I have no idea if this will be helpful to anyone else, but I’ll just throw this out there for the search engines to pick up, just in case. I wrote a Perl script to take a Sendmail mbox archive of email messages, and transcode the text of all their bodies, and the Subject and From headers, to UTF-8. This script may be had here. It reads in the archive on standard input, and spits the transcoded archive on standard output.

I’m subscribed to a few Japanese-language mailing lists (well, more accurately, one Japanese-language mailing list, a daily mail of the Slashdot Japan headlines, and Google Alerts for wget and tmux). The idea for this was for me to get Japanese practice by reading regular Japanese content on subjects I’m interested in.

The problem is, I just don’t read it when it comes in. The best time for me to practice Japanese is on the train, during my work commute. Which is why I have a Kindle 3, so I can browse Japanese websites on the train. So, I need these mails web-accessible. No problem, I can use a mail web archive tool, like hypermail.

But hypermail doesn’t like dealing with mbox files that consist of messages that are in various incompatible encodings; some of my mail arrives in UTF-8 (unicode), and others in ISO-2022-JP (a popular encoding for Japanese-language text). Hypermail doesn’t deal with encoded characters in the mail headers, and also I didn’t know what character encoding to configure Apache to tell the browser, because it differed from one mail to the next.

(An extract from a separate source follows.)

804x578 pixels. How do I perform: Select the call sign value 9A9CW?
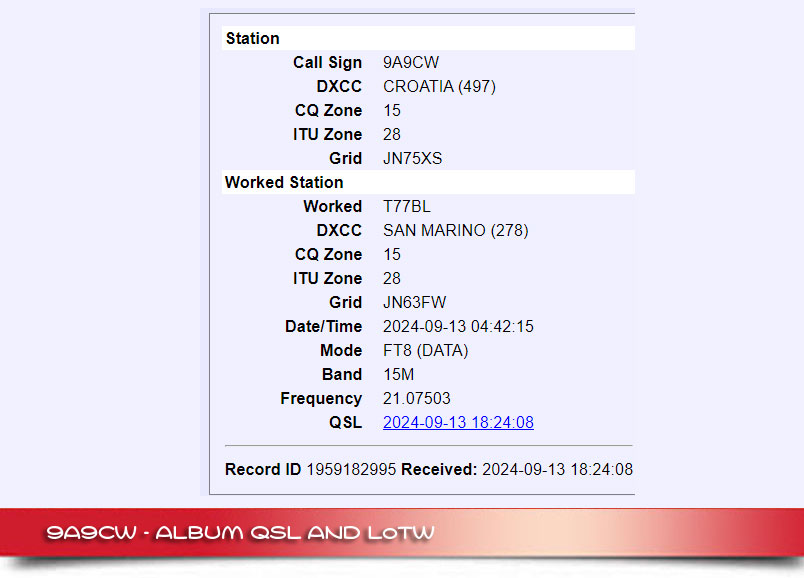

So I wrote this transcoder tool in Perl. It just scans through all the mails, decodes the Subject and From headers (currently leaves the others), and transcodes all ISO-2022-JP (or anything that’s not UTF-8), so all the messages use the same encoding, and I just configure Apache to use UTF-8 for all of them. The best part is that, now that the actual content and the server-specified character encoding agree consistently, I can use online tools like Hiragana Megane to process this web mail archive, and automatically provide pronunciations for words I’m not very familiar with.

The script requires the following Perl modules: MIME::Tools (for parsing email format), Mail::Mbox::MessageParser (for parsing mbox), and Text::Iconv (to handle the transcoding).